When a shift event occurs, the speciation and extinction rate shifts from the previous state (say $\lambda_1,\mu_1$) to a new state with different rates ($\lambda_2,\mu_2$). A rate shift to any other rate category occurs with rate $\eta$, and a rate shift from state $i$ to a specific other state $j$ occurs with rate $\eta/(K-1)$. The figure above depicts a three-state model. However, depending on how the model is set up, there can by any $K$ number of states.

The likelihood

The probability of observing the tree is the same as for the binary-state speciation and extinction model (BiSSE, Maddison et al. 2007), and the multi-state speciation and extinction model (MuSSE, FitzJohn 2012). We first calculate the probability of going extinct before the present, if a lineage was alive at some age t in the past:

\[ \frac{dE_{i}(t)}{dt} = \mu_i - (\lambda_i + \mu_i + \eta) E_{i}(t) + \lambda_i E_{i}(t)^2 + \frac{\eta}{K-1} \sum_{j \neq i}^K E_{j}(t)\]

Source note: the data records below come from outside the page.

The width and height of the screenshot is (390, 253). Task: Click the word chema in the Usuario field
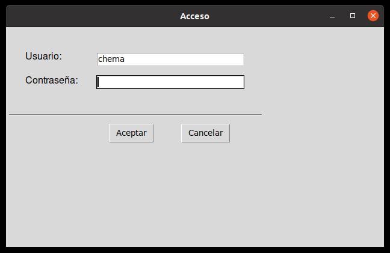(x=111, y=59)
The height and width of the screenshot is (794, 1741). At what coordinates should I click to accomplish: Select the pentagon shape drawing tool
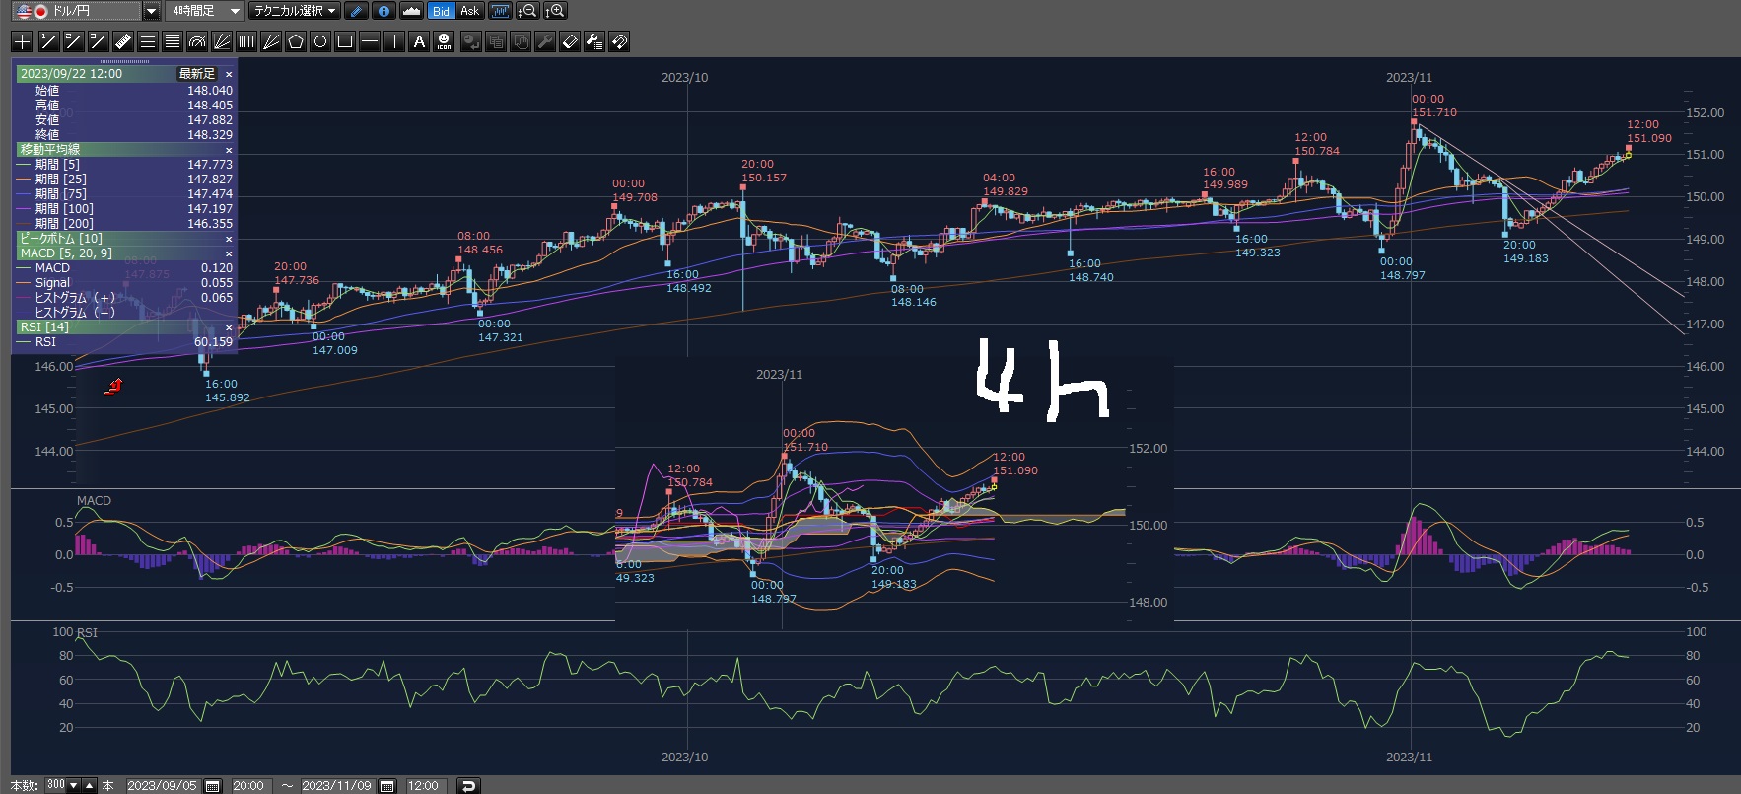coord(296,41)
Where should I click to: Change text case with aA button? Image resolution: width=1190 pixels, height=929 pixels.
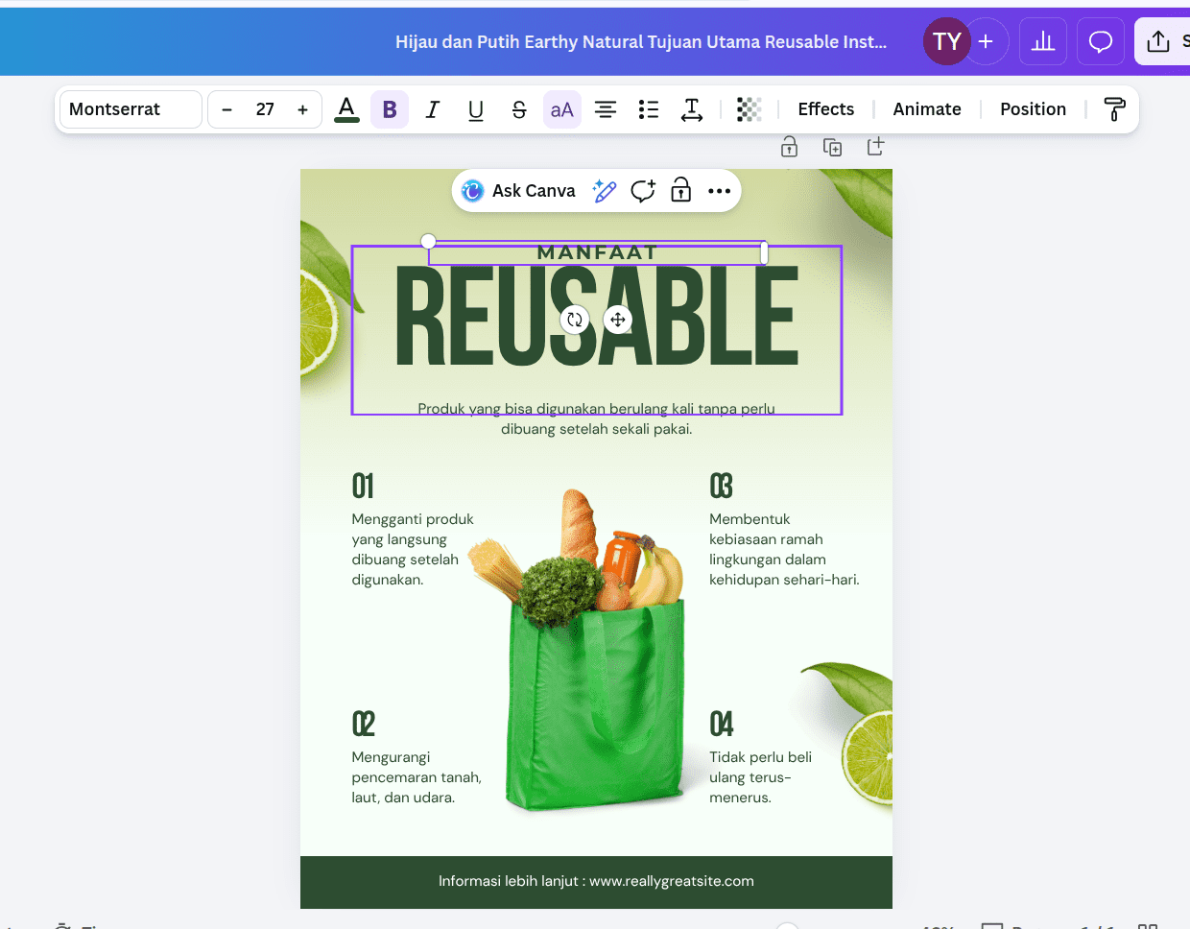tap(562, 109)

The initial state for $E_i(t)$ is equal to $1-\rho$ for all states, where $\rho$ is the taxon sampling fraction (we assume uniform taxon sampling probability). Next, we calculate the probability that a lineage alive at age t was observed in the reconstructed tree:

\[\frac{dD_{M,i}(t)}{dt} = - (\lambda_i + \mu_i + \eta) D_{M,i}(t) + 2 \lambda_i D_{M,i}(t) E_i(t) + \frac{\eta}{K-1} \sum_{j \neq i}^K D_{M,j}(t)\]

We solve $D_{M,i}(t)$ for each branch M and each state i, in a postorder tree traversal. At the tips, the initial state is $D_{M,i}(t)=\rho$ for all states. At the branching events, the initial state for the parent branch P is assigned $D_{P,i}(t) := \lambda_i \times D_{L,i}(t) \times D_{R,i}(t)$ where L and R are the left and right descendant branches. Continuing this toward the root of the tree, we calculate the likelihood as follows:

\[L = \frac{1}{K}\sum_{i=1}^K \Big [ \frac{D_{L,i}(t) \times D_{R,i}(t)}{(1 - E_k(t))^2} \Big ]\]

where t is the age of the most recent common ancestor.

References

  • Nee, S., May, R. M., & Harvey, P. H. (1994). The reconstructed evolutionary process. Philosophical Transactions of the Royal Society of London. Series B: Biological Sciences, 344(1309), 305-311.
  • Maddison, W. P., Midford, P. E., & Otto, S. P. (2007). Estimating a binary character's effect on speciation and extinction. Systematic biology, 56(5), 701-710.
  • FitzJohn, R. G. (2012). Diversitree: comparative phylogenetic analyses of diversification in R. Methods in Ecology and Evolution, 3(6), 1084-1092.
  • Höhna, S., Freyman, W. A., Nolen, Z., Huelsenbeck, J. P., May, M. R., & Moore, B. R. (2019). A Bayesian approach for estimating branch-specific speciation and extinction rates. BioRxiv, 555805.